Mir ist wichtig, dass die Freiheit zum Unterscheiden der Geister dient. Welcher Geist wirkt, das ist an der Freiheit zu spüren. So mancher Zeitgeist heute ist ein Geist des Lamento, der Zukunftssorge, des Klammerns an Bestehendes. Da wirkt nicht der Geist Gottes! Das ist ein Geist der Anpassung, der Angst, der Enge. Wer sich innerlich frei weiß vom Urteil anderer, von Zeitströmungen, von kurzfristigem Applaus, hat Mut zur Zukunft, Lust am Gestalten, Freude am Leben.

Der Gedanke der Freiheit war und ist für die Kirche der Reformation von zentraler Bedeutung. In seiner Schrift „Von der Freiheit eines Christenmenschen“ hat Martin Luther das bis heute auf bemerkenswerte und anregende Weise ausgeführt. Die Spannung zwischen seinem Satz „Ein Christenmensch ist ein freier Herr über alle Dinge und niemand untertan“, und dem anderen, „Ein Christenmensch ist ein dienstbarer Knecht aller Dinge und jedermann untertan“ ist dabei wegweisend. Die Freiheit eines Christenmenschen ist also einerseits ganz ohne Voraussetzung. Schlicht geschenkte Freiheit. Und doch ist sie nicht ohne Folgen. Diese Freiheit berührt zuallererst Glaubensfragen, jeder Zwang wird hier abgewehrt. Daraus entsteht die Freiheit des Gewissens, die sich dann als verantwortliche Freiheit im persönlichen und öffentlichen Leben umsetzt.

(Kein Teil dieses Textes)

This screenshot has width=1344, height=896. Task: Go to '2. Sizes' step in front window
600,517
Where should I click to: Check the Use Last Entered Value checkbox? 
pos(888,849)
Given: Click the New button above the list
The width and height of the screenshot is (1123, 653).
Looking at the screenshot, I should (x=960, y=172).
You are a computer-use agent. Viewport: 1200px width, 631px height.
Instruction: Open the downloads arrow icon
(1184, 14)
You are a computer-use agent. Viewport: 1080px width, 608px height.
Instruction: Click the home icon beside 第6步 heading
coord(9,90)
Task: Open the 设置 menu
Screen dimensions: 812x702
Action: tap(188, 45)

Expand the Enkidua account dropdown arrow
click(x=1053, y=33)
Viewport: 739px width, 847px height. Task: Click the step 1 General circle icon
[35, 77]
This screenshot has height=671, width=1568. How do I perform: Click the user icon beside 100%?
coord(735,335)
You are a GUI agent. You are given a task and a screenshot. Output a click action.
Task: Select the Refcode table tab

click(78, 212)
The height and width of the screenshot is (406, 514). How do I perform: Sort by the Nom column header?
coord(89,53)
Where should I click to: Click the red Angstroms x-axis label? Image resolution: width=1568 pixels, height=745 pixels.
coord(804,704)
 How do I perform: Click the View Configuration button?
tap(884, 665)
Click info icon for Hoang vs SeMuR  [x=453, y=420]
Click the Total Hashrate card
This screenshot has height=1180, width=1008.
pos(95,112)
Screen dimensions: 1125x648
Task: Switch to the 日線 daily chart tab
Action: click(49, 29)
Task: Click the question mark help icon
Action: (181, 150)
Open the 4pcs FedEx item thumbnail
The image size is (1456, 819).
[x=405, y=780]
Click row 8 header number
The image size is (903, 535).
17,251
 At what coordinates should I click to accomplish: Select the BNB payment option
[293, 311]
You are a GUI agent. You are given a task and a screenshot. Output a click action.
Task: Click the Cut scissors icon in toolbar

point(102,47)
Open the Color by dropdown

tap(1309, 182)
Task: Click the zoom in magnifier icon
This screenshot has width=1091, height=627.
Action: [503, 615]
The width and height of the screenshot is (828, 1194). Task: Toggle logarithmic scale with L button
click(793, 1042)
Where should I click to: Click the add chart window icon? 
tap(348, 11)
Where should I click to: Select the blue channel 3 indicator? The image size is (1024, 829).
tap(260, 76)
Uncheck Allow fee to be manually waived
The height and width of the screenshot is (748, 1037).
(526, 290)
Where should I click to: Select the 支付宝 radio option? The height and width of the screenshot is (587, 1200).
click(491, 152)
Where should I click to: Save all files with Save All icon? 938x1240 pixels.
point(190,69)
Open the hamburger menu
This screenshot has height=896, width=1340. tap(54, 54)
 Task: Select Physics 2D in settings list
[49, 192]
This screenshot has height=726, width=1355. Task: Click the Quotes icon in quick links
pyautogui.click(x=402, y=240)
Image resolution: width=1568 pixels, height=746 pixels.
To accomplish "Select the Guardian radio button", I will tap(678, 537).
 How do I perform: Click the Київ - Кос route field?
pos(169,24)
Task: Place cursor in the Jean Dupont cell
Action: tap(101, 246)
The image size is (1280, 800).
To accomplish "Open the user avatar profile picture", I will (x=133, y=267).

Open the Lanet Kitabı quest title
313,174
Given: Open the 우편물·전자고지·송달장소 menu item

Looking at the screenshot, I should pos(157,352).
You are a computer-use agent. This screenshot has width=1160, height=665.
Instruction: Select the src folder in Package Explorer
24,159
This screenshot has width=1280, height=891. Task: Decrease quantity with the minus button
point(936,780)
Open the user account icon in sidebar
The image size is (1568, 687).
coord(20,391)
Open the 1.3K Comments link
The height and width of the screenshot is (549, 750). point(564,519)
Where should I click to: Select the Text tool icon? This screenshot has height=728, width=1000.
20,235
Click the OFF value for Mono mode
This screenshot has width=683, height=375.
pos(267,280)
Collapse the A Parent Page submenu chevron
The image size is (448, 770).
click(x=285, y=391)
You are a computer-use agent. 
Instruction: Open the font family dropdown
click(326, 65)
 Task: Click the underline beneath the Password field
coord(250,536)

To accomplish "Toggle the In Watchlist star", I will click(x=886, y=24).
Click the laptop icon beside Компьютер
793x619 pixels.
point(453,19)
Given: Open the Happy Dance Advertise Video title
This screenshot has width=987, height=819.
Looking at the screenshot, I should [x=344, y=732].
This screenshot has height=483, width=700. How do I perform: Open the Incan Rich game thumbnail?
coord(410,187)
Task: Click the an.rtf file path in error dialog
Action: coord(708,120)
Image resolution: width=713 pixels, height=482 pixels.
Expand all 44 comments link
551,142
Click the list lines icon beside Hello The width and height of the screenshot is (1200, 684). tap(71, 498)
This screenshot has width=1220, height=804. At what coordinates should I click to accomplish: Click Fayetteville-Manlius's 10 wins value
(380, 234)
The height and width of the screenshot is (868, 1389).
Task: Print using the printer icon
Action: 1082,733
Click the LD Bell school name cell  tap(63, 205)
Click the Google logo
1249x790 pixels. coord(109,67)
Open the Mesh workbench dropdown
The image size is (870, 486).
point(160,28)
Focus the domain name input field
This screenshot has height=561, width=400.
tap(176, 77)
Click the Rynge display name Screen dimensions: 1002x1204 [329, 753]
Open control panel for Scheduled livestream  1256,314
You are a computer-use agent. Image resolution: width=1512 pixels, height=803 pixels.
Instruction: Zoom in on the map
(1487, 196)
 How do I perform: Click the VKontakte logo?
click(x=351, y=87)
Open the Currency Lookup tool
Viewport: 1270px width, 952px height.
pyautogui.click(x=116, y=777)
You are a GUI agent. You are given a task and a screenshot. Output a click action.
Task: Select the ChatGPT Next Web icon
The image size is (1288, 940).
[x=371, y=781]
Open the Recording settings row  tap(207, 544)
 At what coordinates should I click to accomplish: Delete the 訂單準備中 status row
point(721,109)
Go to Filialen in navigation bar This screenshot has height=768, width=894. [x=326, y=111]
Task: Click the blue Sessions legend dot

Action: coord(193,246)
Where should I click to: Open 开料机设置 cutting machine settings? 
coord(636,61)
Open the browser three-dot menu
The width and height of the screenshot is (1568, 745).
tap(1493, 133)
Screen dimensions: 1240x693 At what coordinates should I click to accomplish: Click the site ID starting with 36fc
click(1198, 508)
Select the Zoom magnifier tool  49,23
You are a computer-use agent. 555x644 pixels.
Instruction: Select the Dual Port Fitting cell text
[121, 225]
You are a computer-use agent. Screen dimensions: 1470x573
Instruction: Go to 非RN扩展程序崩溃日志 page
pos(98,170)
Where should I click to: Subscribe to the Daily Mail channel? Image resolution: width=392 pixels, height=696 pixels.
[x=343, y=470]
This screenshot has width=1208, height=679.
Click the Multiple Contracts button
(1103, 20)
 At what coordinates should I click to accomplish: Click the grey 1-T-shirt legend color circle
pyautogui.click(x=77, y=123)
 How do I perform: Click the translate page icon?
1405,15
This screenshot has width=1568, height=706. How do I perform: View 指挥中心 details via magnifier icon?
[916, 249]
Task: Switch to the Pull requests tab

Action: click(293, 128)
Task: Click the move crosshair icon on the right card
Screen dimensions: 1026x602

Freiheit im evangelischen Sinne ist deshalb nie der Libertinismus, mit dem Freiheit heute allzu oft verwechselt wird, sie ist nie die Banalisierung und Trivialisierung von Werten und Standpunkten. Nein, um Verantwortung geht es und um Bindung an Gottes Wort. Freiheit im evangelischen Sinne ist deshalb auch nicht liberal im Hinblick auf absolute Individualität; sie weiß sich vielmehr bezogen auf Gemeinschaft.